An animated Java applet to randomly pick 6 lottery numbers between 1 and 49. I wrote the applet itself back in 2001, but I have recently wrapped it in a Maven project.
Uses Apache Maven (http://maven.apache.org/). To compile and build a distro in zip format, use:
mvn clean assembly:assembly
Having built a distro, you can unpack the subsequent zip file to a local directory. There you will see a new subdirectory called something like "lottery-applet-1.0-SNAPSHOT". Inside this directory you will find a jar file, some GIF files (49 in total - 1 for each lottery ball), and an HTML file. You can run the applet locally using the JDK's appletviewer tool:
appletviewer lottery-applet.html
Alternatively, you could open lottery-applet.html in a java-enabled browser. As with all Java applets, your particular browser and JRE combination may be different from those on which I have tested this method of running the applet, and that difference may cause some form of fail. But hey - that's applets for you. I did write this back in 2001, so YMMV. There's a reason applets died out, right?
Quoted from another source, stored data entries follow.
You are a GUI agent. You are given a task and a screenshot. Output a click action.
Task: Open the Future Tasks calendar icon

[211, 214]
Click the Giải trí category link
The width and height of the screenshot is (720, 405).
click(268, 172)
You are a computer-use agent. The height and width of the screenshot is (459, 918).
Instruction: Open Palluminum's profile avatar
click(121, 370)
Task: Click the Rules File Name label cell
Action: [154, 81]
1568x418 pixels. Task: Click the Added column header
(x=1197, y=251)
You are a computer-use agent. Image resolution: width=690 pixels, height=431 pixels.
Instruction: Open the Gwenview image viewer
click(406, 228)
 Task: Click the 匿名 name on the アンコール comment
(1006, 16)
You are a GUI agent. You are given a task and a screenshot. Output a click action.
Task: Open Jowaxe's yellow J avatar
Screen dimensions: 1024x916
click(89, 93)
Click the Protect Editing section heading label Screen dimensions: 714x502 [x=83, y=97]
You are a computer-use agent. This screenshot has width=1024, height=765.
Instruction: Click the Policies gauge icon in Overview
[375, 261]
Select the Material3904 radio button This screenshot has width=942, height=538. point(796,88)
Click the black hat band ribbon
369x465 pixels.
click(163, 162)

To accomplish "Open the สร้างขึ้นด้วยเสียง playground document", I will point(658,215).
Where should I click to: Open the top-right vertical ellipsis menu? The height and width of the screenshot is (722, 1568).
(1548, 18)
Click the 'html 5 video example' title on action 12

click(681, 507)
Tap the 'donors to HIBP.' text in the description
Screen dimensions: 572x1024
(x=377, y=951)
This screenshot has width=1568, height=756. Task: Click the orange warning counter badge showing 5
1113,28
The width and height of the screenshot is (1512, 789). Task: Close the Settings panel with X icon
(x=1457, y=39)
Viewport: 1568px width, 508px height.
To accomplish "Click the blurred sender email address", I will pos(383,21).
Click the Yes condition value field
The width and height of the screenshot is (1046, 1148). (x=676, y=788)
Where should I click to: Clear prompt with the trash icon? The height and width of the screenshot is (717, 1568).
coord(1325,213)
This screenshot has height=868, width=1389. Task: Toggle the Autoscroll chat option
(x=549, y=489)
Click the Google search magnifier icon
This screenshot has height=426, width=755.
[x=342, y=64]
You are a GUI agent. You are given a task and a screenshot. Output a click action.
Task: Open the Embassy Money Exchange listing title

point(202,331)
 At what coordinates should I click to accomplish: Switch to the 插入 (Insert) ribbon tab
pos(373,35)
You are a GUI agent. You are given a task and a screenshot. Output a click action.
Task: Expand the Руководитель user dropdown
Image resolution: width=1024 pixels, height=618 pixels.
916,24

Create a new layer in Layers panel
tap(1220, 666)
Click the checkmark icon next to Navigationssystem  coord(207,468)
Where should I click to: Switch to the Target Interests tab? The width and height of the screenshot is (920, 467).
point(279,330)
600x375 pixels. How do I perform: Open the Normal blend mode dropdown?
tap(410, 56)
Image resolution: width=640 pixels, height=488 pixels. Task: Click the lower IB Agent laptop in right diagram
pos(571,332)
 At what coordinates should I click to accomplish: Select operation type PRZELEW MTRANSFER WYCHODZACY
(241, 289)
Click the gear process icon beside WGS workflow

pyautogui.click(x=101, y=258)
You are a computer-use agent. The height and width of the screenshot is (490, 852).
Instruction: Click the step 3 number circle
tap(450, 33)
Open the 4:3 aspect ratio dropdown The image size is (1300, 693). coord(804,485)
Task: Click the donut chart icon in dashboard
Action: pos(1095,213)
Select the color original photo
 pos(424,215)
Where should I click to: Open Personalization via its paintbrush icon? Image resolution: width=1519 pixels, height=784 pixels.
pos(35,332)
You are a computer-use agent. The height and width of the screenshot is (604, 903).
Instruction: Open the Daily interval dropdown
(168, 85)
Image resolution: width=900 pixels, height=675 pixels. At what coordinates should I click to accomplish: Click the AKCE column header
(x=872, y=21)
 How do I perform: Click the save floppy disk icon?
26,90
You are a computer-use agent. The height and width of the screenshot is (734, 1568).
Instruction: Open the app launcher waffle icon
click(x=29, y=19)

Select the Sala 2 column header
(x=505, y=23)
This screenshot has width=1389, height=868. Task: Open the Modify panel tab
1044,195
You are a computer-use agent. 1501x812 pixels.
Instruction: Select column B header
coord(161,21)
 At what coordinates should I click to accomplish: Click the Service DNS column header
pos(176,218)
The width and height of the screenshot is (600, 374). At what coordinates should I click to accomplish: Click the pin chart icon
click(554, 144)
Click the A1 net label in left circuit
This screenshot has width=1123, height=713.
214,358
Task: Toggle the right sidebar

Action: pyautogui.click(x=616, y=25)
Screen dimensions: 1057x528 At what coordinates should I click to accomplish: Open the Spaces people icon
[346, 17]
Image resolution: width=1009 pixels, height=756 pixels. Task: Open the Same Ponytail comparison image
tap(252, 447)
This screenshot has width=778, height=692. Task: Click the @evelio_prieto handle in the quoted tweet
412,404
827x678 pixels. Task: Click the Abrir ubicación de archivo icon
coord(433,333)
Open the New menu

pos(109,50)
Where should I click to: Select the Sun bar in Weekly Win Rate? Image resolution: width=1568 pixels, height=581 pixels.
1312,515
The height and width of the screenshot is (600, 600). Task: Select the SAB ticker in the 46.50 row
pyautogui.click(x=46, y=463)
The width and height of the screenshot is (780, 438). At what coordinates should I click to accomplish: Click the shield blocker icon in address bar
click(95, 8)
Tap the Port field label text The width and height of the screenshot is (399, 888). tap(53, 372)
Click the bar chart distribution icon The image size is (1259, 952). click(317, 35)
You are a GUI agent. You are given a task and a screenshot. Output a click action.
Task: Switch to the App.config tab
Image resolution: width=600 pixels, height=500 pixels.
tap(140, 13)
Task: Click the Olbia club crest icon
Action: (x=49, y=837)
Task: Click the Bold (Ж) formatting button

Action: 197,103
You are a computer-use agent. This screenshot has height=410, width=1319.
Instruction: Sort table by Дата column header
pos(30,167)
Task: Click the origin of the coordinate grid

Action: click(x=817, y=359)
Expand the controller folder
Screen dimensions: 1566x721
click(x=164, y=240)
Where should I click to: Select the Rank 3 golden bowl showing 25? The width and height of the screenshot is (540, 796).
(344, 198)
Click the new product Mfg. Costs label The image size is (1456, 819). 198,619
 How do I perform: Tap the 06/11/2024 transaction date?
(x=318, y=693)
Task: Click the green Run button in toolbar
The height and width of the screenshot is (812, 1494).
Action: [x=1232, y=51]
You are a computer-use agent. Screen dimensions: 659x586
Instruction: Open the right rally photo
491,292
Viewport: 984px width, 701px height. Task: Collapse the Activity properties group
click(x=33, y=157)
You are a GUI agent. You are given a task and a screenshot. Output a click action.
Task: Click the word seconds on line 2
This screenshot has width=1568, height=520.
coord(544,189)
You could also drop the 3 files into the same directory of a web server and serve the applet up over HTTP, if you fancy. I've done that on my personal website at http://www.michaelfitzmaurice.com/LotteryApplet2.html
Everything the applet needs at runtime is in the same directory when you build and unpack the distro. However, this is not the case when launching the applet inside your IDE. The lottery ball image files are in a different directory from the applet's runtime codebase, so we need a way to tell the applet where to find them. For this reason, I added an applet parameter ("image-path"). You should use a relative path for this parameter; in Eclipse, I configured it thus (note the trailing slash character):
../../src/main/resources/images/
I also set the width to 400 pixels and the height to 300. Note that the minimum workable width is 300 pixels (each ball image is 50 pixels and there are six).